Hastings asiente con la cabeza, como diciéndole: «Vamos, huye».
Corriendo todo lo rápido que puede, Perdiz mira hacia atrás y ve que Wellingsly se pone de rodillas a duras penas y arremete contra Hastings, que forcejea con él hasta devolverlo al suelo. Se están peleando como críos, en un borrón de puños y polvo suspendido en el aire, a toda velocidad, en una lucha encarnizada.
Perdiz sigue corriendo. Los terrones están acercándose al meollo de la pelea, atraídos por la sangre. Ve ante él las dos cárceles derruidas y una figura que atraviesa los escombros ágilmente: es Lyda.
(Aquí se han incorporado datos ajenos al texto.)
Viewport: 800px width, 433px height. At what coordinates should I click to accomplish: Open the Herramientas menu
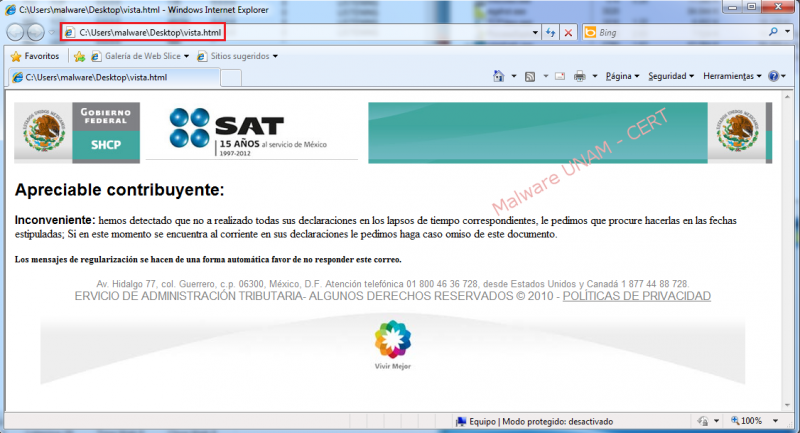coord(731,76)
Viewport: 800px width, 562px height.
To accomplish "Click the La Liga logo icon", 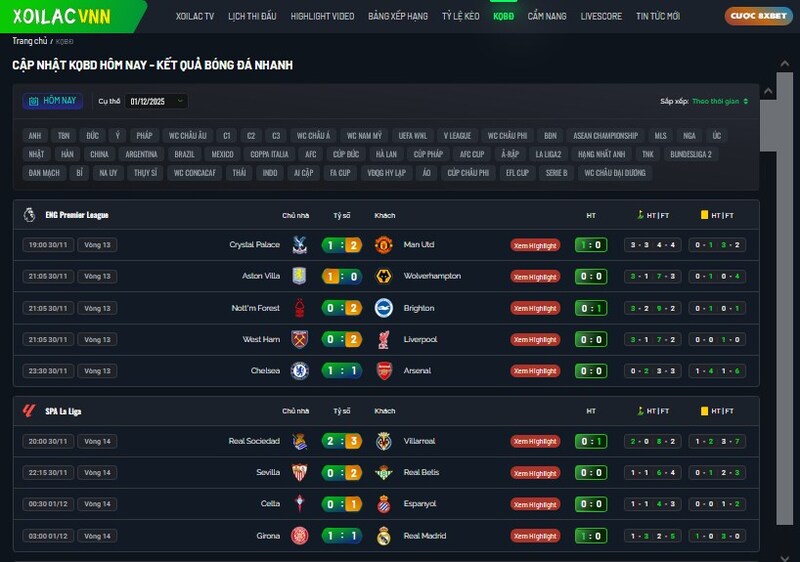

Mira hacia atrás una vez más y ve que los terrones se han alzado con toda su monstruosidad y llenan el paisaje de arena, tierra, dientes y garras.
No puede quedarse mirando. Llama a Lyda por su nombre pero la chica no se vuelve.
Entre los edificios de las dos cárceles, al resguardo de las Detonaciones, se levantan los restos esqueléticos de una casa.
Una casa solitaria, medio inclinada y sin tejado.
Lyda traspasa el umbral y se pierde en la oscuridad del interior.